L‘intégration de la langue tamazight dans le système éducatif et la vie publique est un objectif constitutionnel au Maroc. Le projet de loi de finances (PLF) pour 2026, avec ses priorités sociales affirmées, est l’occasion d’évaluer la traduction budgétaire de cet engagement.
Derrière les annonces de généralisation se posent des questions cruciales sur l’effectivité des moyens alloués et la capacité à surmonter les obstacles historiques.
Un budget éducatif global en hausse, mais un flou sur la part de Tamazight
Le PLF 2026 accorde une priorité manifeste aux secteurs sociaux. Le budget alloué à l’éducation s’élève à 97,1 Mds de DH, soit une augmentation significative de 11,5 Mds de DH par rapport à 2025. Le gouvernement prévoit par ailleurs le recrutement de 19 344 nouveaux enseignants dans le secteur.
Cependant, une analyse critique fait ressortir un premier point d’ombre : ce budget global pour l’éducation n’est pas ventilé. La part spécifiquement destinée à la généralisation de l’enseignement de la langue amazighe n’est pas explicitement détaillée dans les données budgétaires disponibles. Cette absence de ligne budgétaire claire et distincte interroge sur la transparence et la priorisation réelle accordée à ce projet linguistique au sein de la masse éducative.
Les promesses de financement : une trajectoire à interroger
Pour apprécier l’effort consenti en 2026, il est nécessaire de le replacer dans une trajectoire financière plus longue. Lors de son discours de janvier 2022, le Chef du gouvernement, Aziz Akhannouch, avait annoncé une enveloppe de 300 millions de MAD pour l’officialisation de la langue amazighe, avec la promesse que ce budget atteindrait 1 Md de DH dès 2025.
L’écart entre l’ambition affichée et la réalité des moyens a souvent été pointé du doigt. Comme le rappelait M. Akhannouch lui-même, la concrétisation du caractère officiel de Tamazight reste « dépendante de la mobilisation des ressources financières » nécessaires. Le budget de 2026 sera-t-il à la hauteur des engagements passés et des besoins réels ? L’historique des annonces incite à une certaine prudence.
Au-delà du budget : les défis structurels de l’intégration
Une vision critique oblige à regarder au-delà des chiffres pour s’intéresser aux obstacles structurels que le budget seul ne peut résoudre.
- L’héritage du passé et la complexité linguistique : Le système éducatif marocain est encore marqué par son histoire coloniale et les politiques successives « d’arabisation », qui ont marginalisé la langue amazighe. Aujourd’hui, l’école marocaine doit composer avec un paysage linguistique complexe, tiraillé entre l’arabe standard, le français (toujours perçu comme un sésame pour l’emploi), l’anglais (dont l’introduction est planifiée) et les langues maternelles que sont la darija et l’amazigh. Insérer Tamazight dans ce contexte déjà saturé est un défi pédagogique et politique majeur.

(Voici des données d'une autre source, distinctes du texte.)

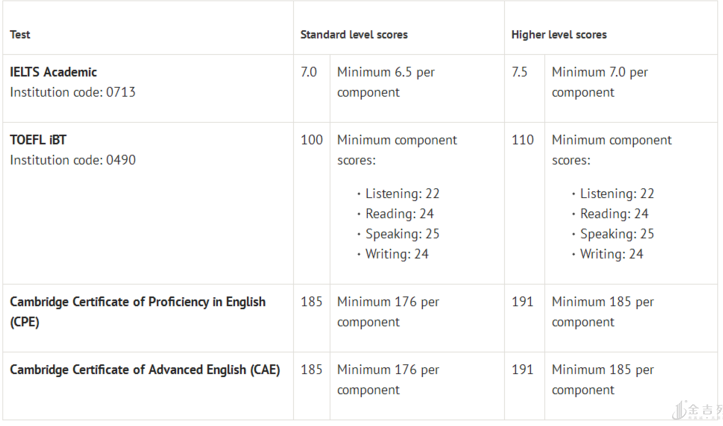Click the IELTS higher score 7.5
The width and height of the screenshot is (723, 426).
point(522,72)
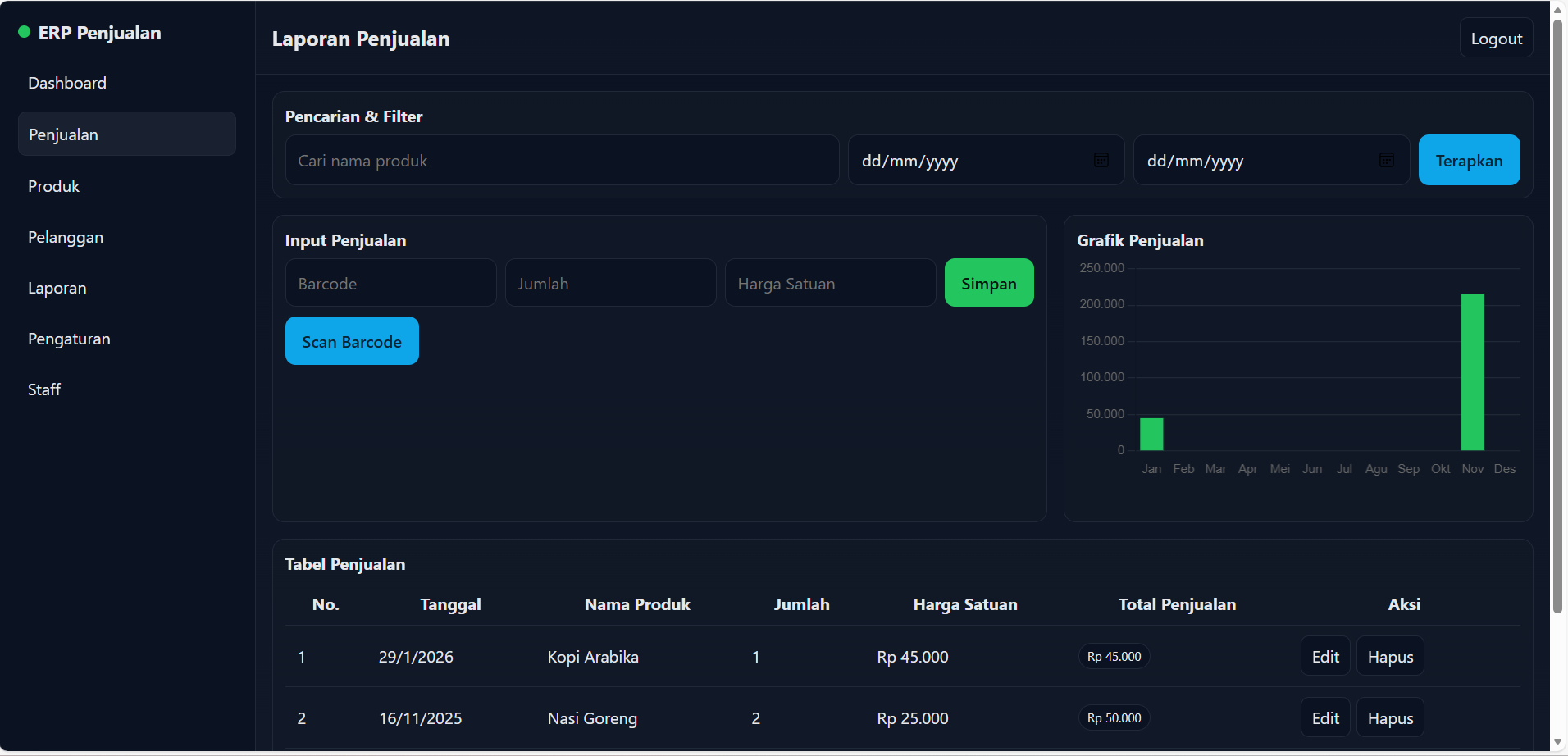This screenshot has height=756, width=1568.
Task: Click into the Harga Satuan input field
Action: pyautogui.click(x=830, y=284)
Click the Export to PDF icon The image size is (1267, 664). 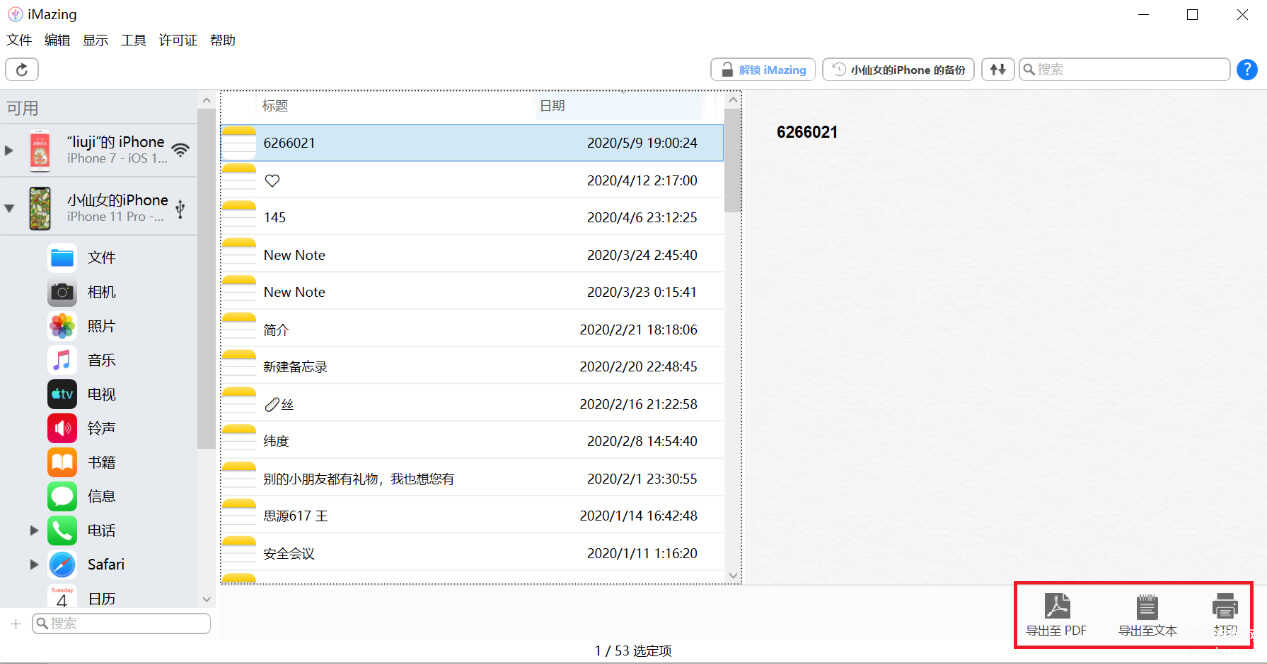[x=1056, y=606]
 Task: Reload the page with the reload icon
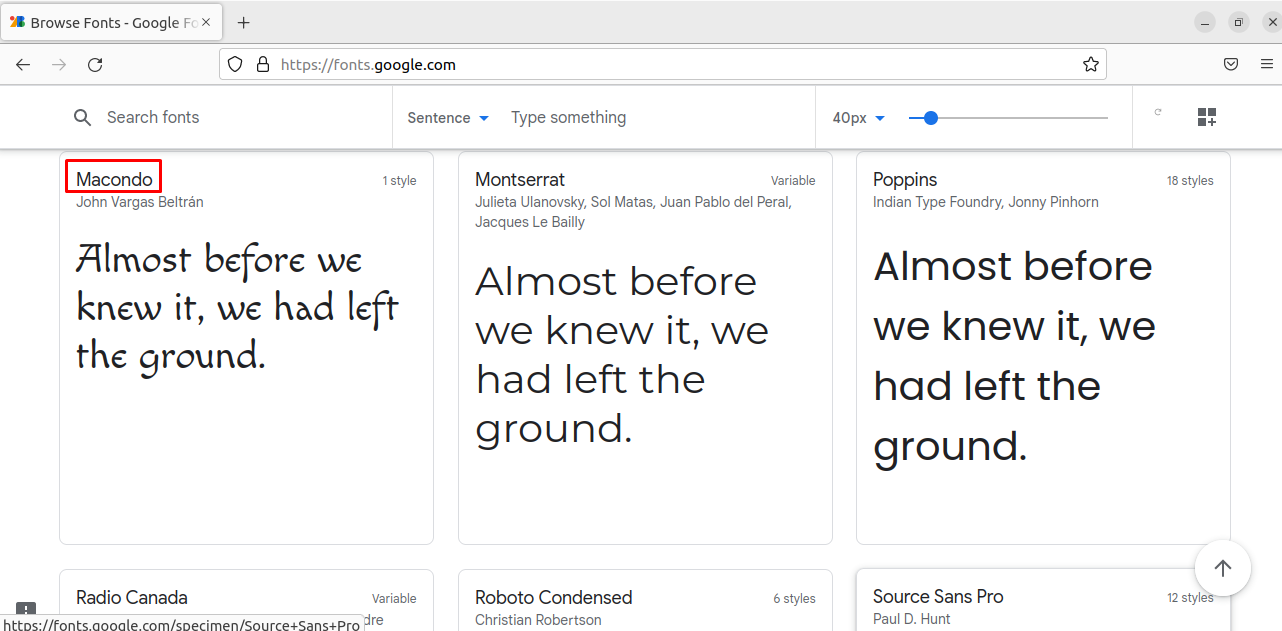(x=95, y=63)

- La question des ressources humaines et de la formation : Le recrutement de 1 000 enseignants spécialisés en tamazight, s’il est confirmé, est une étape nécessaire. Mais elle n’est pas suffisante. La formation qualitative de ces enseignants, la disponibilité de supports pédagogiques unifiés et adaptés, et la résistance potentielle d’une partie du corps enseignant formé aux anciens modèles sont autant de défis critiques pour une généralisation réussie.
- La lenteur des progrès numériques : En 2023, un partenariat avait été signé pour développer une application dédiée à l’apprentissage de Tamazight, présentée comme un levier pour « accélérer » son intégration. L’état d’avancement concret de cet outil et son accessibilité pour la rentrée 2026-2027 ne sont pas clairs, illustrant parfois un décalage entre les annonces et leur matérialisation.
Conclusion : Un budget nécessaire, mais non suffisant
Le PLF 2026 s’inscrit dans une volonté politique affichée de faire avancer la question de la langue amazighe. L’augmentation du budget de l’éducation et les recrutements prévus vont dans le bon sens.
Cependant, une analyse critique révèle que les chiffres globaux masquent l’absence d’un engagement financier spécifique, transparent et à la hauteur des promesses antérieures pour Tamazight. Les défis restent immenses : dépasser les héritages historiques, trouver une place dans un paysage linguistique déjà conflictuel, et former des ressources humaines en qualité et en quantité suffisantes.
La véritable mesure du succès ne résidera pas dans les annonces budgétaires, mais dans la traduction concrète de ces moyens dans chaque salle de classe et dans la vie quotidienne des citoyens. L’engagement pour Tamazight doit être évalué à l’aune de sa mise en œuvre effective et de son impact réel sur la préservation et la vitalité de la langue.
Écrit par Hamid Fayou,
Docteur en économie
et membre adhérent du Centre africain pour la recherche et les études stratégiques.